Relational graph of compression coefficient and loss rate of conductivity

5 Conclusions

This paper focuses on the effect of:

  1. 1.

    In this paper, the physical model of multistage fractured horizontal well considering multi-parameters in low-permeability reservoir is established, and is solved using the finite element method by MATLAB software. The production process in low-permeability reservoir is simulated numerically, and the key physical parameters in the model on reservoir physical properties and productivity of fractured horizontal wells are analyzed.

  2. 2.

    The stress sensitivity effect will lead to the deterioration of reservoir physical properties, mainly in the early stage of production, and gradually weakened with the development. It can be concluded from the simulation results that the cumulative production of 1500 days decreased by 6.1, 11.8 and 17.3%, respectively, when the stress sensitivity coefficient was 0.06, 0.12 and 0.2 MPa−1.

  3. 3.

    The threshold pressure gradient is the key factor affecting the production time of oil well.

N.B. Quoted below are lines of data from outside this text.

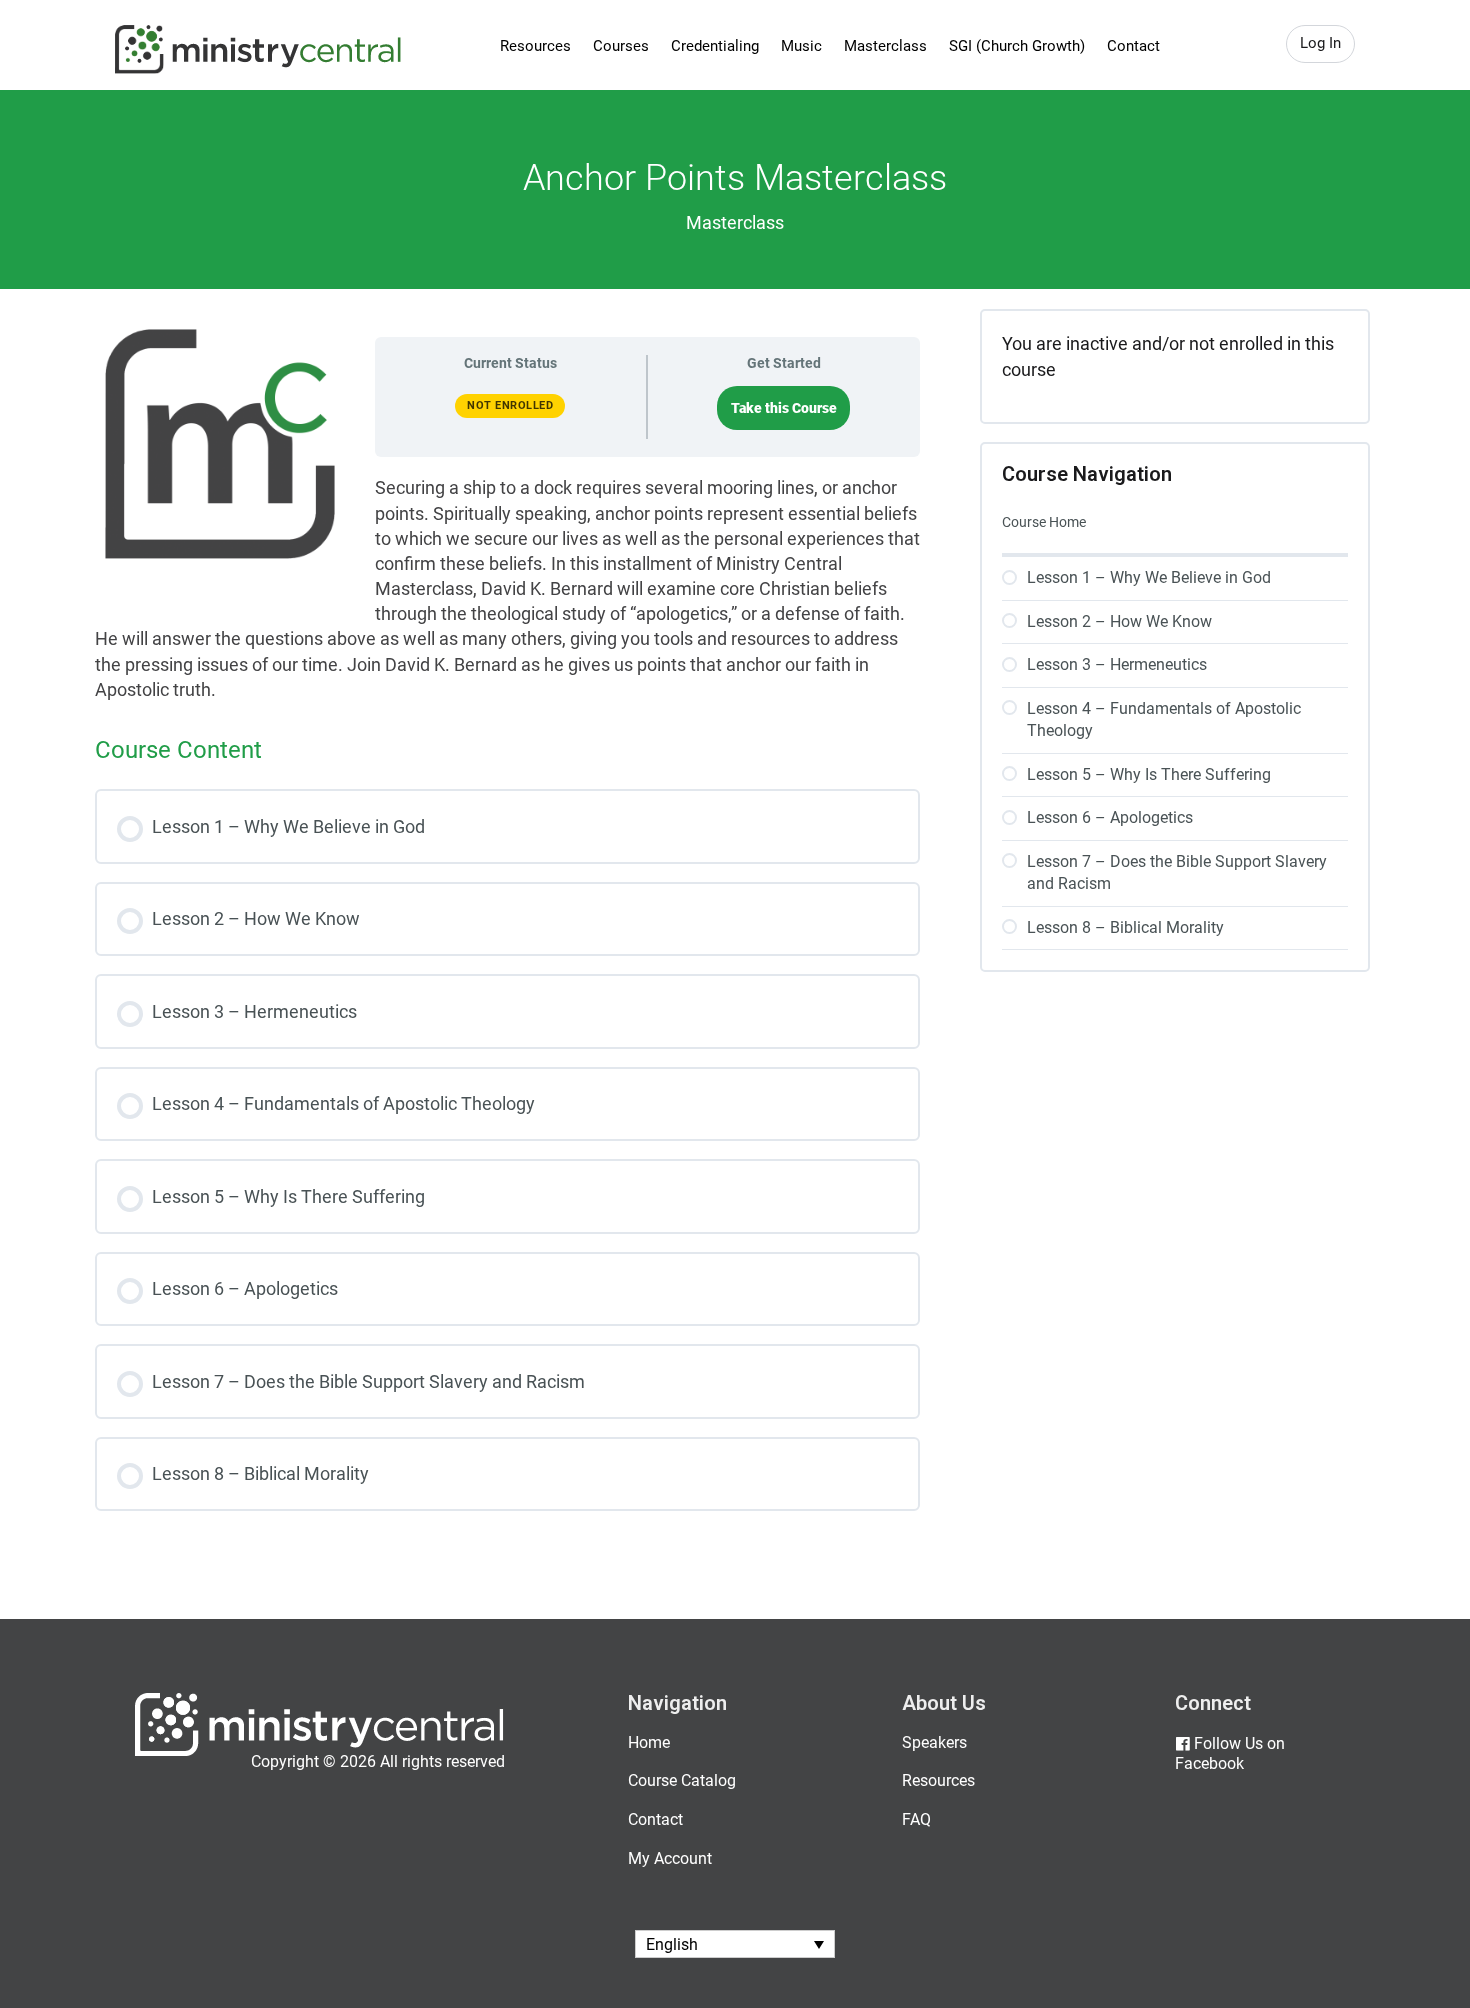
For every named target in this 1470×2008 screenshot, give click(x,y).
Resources (535, 46)
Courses (621, 46)
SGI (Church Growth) (1017, 46)
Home (649, 1742)
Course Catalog (682, 1780)
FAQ (916, 1819)
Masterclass (885, 46)
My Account (670, 1858)
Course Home (1044, 522)
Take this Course (784, 408)
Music (801, 46)
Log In (1320, 43)
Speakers (934, 1742)
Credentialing (715, 46)
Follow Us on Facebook (1230, 1754)
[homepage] (319, 1751)
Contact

With the increase in the threshold pressure gradient, the downtime of well is ahead of time, which has a great impact on the final production. The cumulative production at 1500 days decreased by 17.8, 36 and 54.7%, respectively, when the threshold pressure gradient is 0.025, 0.05 and 0.075 MPa/m. In the production process of tight reservoir, a series of stimulation measures must be taken to maintain the formation pressure level and extend the production time.

  4. 4.

    The multi-stage fracturing horizontal well is the key technology to improve the recovery of tight reservoir, and the conductivity of fracturing is the main factor affecting the production. The cumulative production of 1500 days decrease by 9.7, 24.1 and 35.5%, respectively, when the fracture compressibility is 0.3, 0.6 and 0.9. There is a closure limit of the fracture opening because of the proppant, and the conductivity will not decrease infinitely. In the process of fracturing, appropriate proppant should be injected to maintain the fracture opening and reduce the compression coefficient of hydraulic fracture.